BCSR affiliated faculty have recently, or will soon, publish new contributions to the topics noted above.
In May Stefania Pandolfo (Anthropology), published Knot of the Soul: Madness, Psychoanalysis, Islam with the University of Chicago Press:
“Through a dual engagement with the unconscious in psychoanalysis and Islamic theological-medical reasoning, Stefania Pandolfo’s unsettling and innovative book reflects on the maladies of the soul at a time of tremendous global upheaval. Drawing on in-depth historical research and testimonies of contemporary patients and therapists in Morocco, Knot of the Soul offers both an ethnographic journey through madness and contemporary formations of despair and a philosophical and theological exploration of the vicissitudes of the soul.”
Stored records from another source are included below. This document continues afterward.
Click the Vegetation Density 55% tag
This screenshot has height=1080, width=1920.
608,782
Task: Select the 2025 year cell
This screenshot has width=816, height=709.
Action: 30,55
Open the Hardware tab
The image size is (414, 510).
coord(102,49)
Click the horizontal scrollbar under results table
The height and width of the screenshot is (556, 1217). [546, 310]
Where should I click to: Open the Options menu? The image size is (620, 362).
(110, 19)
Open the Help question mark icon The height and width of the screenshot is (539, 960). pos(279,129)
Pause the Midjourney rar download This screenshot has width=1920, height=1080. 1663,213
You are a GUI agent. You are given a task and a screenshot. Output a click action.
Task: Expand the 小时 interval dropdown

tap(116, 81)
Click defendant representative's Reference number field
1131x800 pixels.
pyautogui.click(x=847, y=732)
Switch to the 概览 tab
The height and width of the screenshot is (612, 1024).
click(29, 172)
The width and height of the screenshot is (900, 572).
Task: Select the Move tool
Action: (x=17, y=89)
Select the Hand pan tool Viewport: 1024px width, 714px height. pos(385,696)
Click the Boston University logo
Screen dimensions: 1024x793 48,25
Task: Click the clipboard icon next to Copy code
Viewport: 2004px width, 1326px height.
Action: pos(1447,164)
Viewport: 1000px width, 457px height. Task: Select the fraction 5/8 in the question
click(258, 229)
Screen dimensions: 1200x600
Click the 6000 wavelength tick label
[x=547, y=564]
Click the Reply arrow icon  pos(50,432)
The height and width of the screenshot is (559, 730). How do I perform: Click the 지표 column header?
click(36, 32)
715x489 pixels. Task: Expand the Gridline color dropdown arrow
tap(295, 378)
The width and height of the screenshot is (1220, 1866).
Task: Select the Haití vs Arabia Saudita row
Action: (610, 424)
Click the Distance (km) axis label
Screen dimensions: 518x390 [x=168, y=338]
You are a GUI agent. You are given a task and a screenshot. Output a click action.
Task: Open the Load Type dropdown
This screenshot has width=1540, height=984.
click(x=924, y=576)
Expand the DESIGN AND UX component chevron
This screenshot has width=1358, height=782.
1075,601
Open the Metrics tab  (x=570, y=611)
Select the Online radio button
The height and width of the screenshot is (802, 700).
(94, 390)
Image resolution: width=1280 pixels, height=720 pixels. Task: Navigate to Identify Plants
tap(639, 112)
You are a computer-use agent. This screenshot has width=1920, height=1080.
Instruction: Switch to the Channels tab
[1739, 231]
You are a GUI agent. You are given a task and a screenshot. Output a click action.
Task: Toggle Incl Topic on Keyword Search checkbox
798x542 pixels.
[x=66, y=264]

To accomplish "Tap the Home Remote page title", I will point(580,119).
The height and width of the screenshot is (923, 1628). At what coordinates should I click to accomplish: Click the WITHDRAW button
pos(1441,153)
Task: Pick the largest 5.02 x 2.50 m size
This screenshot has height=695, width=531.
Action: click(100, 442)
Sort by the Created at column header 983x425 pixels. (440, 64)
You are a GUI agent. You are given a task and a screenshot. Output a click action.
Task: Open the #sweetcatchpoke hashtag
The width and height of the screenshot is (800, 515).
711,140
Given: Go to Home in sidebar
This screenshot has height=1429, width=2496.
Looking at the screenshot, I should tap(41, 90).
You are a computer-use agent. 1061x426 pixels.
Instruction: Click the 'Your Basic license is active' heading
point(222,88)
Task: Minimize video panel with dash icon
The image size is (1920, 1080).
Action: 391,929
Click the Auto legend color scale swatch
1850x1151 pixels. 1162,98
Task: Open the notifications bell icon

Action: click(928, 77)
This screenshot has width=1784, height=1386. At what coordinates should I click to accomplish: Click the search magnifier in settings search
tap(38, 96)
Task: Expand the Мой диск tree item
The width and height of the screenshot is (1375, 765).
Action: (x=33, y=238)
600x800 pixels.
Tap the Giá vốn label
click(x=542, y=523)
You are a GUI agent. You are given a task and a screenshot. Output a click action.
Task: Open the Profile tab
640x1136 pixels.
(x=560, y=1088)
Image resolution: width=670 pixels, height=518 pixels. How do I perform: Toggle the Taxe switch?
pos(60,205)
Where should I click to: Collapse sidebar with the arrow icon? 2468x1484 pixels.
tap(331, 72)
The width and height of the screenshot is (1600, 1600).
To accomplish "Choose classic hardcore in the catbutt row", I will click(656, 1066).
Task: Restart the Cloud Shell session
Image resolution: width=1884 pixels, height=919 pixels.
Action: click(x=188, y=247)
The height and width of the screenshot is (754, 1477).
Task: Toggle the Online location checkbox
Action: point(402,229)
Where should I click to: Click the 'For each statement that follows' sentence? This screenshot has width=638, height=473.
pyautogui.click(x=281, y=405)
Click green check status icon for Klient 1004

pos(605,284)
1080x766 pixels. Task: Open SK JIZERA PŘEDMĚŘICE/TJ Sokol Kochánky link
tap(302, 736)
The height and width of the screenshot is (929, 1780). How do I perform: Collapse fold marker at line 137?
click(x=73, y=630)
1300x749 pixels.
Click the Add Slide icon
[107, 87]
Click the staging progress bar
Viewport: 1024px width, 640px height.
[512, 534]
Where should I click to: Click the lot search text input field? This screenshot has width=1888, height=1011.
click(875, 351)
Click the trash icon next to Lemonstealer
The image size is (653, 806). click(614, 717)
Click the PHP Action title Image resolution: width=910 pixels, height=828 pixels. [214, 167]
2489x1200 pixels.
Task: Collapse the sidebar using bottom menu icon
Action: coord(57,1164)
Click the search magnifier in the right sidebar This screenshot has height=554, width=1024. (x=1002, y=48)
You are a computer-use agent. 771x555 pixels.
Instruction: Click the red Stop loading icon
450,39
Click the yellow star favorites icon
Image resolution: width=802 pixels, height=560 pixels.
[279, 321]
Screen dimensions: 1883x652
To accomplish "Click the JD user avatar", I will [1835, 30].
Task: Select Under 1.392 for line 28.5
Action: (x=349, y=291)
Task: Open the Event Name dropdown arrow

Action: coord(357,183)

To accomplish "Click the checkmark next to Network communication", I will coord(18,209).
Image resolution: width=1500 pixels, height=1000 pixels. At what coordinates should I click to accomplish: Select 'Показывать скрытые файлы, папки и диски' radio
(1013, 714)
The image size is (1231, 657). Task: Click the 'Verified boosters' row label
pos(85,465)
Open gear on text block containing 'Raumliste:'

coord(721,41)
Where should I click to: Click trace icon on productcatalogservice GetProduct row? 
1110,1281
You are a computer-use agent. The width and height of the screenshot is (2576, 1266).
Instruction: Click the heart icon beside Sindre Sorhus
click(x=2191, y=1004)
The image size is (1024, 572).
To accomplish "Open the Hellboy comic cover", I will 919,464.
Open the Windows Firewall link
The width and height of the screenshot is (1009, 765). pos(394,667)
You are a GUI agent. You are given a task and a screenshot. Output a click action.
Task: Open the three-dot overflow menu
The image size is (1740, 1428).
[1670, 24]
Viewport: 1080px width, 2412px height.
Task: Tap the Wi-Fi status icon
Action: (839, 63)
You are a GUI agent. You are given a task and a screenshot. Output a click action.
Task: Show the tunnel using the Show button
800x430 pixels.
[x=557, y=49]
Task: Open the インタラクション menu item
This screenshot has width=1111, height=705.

Christopher Ocker (History, Graduate Theological Union) has written Luther, Conflict, and Christendom: Reformation Europe and Christianity in the West, to be published in the coming weeks by Cambridge University Press:
“Martin Luther – monk, priest, intellectual, or revolutionary – has been a controversial figure since the sixteenth century. Most studies of Luther stress his personality, his ideas, and his ambitions as a church reformer. In this book, Christopher Ocker brings a new perspective to this topic, arguing that the different ways people thought about Luther mattered far more than who he really was. Providing an accessible, highly contextual, and non-partisan introduction, Ocker says that religious conflict itself served as the engine of religious change. He shows that the Luther affair had a complex political anatomy which extended far beyond the borders of Germany, making the debate an international one from the very start. His study links the Reformation to pluralism within western religion and to the coexistence of religions and secularism in today’s world.”
In October, Rutgers University Press will release Daniel Boyarin’s (Rhetoric, Near Eastern Studies) Judaism: The Geneology of a Modern Notion:
“Judaism makes the bold argument that the very concept of a religion of ‘Judaism’ is an invention of the Christian church. The intellectual journey of world-renowned Talmud scholar Daniel Boyarin, this book will change the study of “Judaism”—an essential key word in Jewish Studies—as we understand it today. Boyarin argues that although the world treats the word “Judaism” as appropriate for naming an alleged religion of the Jews, it is in fact a Christian theological concept only adopted by Jews with the coming of modernity and the adoption of Christian languages.”